Luego de aparejar su asno, el anciano troza cuidadosamente la leña para el holocausto y manda a llamar a los pastores que lo acompañarán durante el viaje. No olvida colocar la daga dentro del aparejo del animal. Recuerda el momento en que su padre se la dejó muchos años atrás, allá, en la tierra de los Caldeos. Fue también en Ur, donde una noche antes de partir tuvo aquel sueño: era un niño cuando encontró una tórtola que aleteaba moribunda al pie de un olivo. El pequeño Abrahán sintió compasión por el animal y, con profundo amor, curó sus heridas y la alimentó hasta que el ave recobró sus fuerzas. Pero una tarde su tórtola ya no estaba. Su padre la había ofrecido en sacrificio junto a una novilla y un pichón y estaban partidas por la mitad en medio de una enorme piedra achatada. El pequeño Abrahán encolerizó, lloró a mares y al increpar a su padre, este le oyó decir: « ¡Hijo mío, el Señor así lo quiere! ». Pero en medio de aquel terrible holocausto, un lucero portentoso emergió de las entrañas de la tórtola y, junto a este, miles de aves volaron despavoridas hacia los cielos; también lo hicieron incontables becerros, bueyes, cabras y pichones. Aquella fantástica visión lo inquietó siempre, incluso hoy que viene a su mente después de mucho tiempo.

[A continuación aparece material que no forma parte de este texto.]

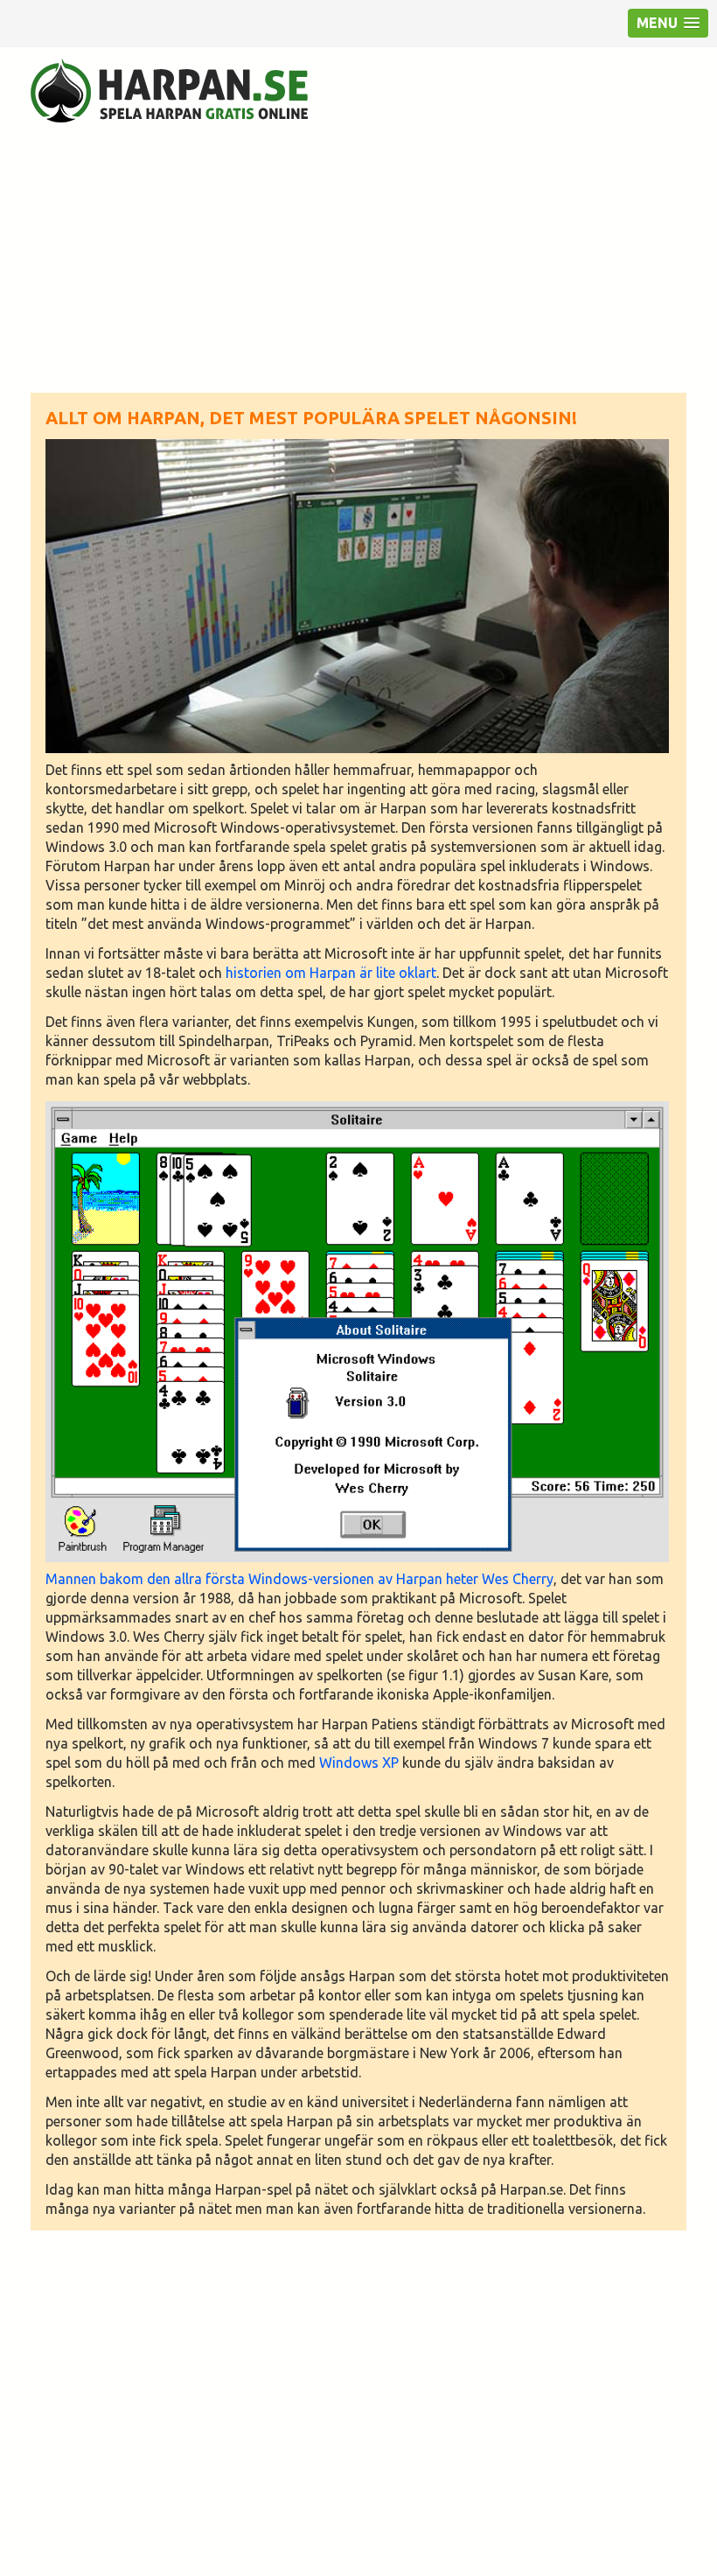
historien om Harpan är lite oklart (331, 973)
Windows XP (360, 1762)
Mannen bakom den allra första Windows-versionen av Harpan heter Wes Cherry (299, 1579)
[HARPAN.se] (169, 90)
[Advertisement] (358, 257)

Ahora entra al desierto ya de madrugada. Su mente solo evoca la promesa que le hizo Yahvé de extender su simiente por el mundo « ¡Mira el cielo; ─le dijo una noche─ cuenta las estrellas si puedes… pues así será tu descendencia! ». Ahora mira esos puntitos luminosos y aguza nuevamente el oído hacia ellos. Seguirá así el resto de la noche, y todo el camino hacia la montaña, hasta el último momento si es posible, pues sabe que debe confiar en Yahvé aunque sus senderos sean tortuosos y oscuros.
Abrahán parte al desierto temeroso por lo inevitable. Lo invade terriblemente la angustia, y aunque se siente abandonado, en las profundas cavidades de su corazón anida aún intacto el germen de la esperanza; aquella que le dice de que Dios, llegado el momento, cumplirá su promesa.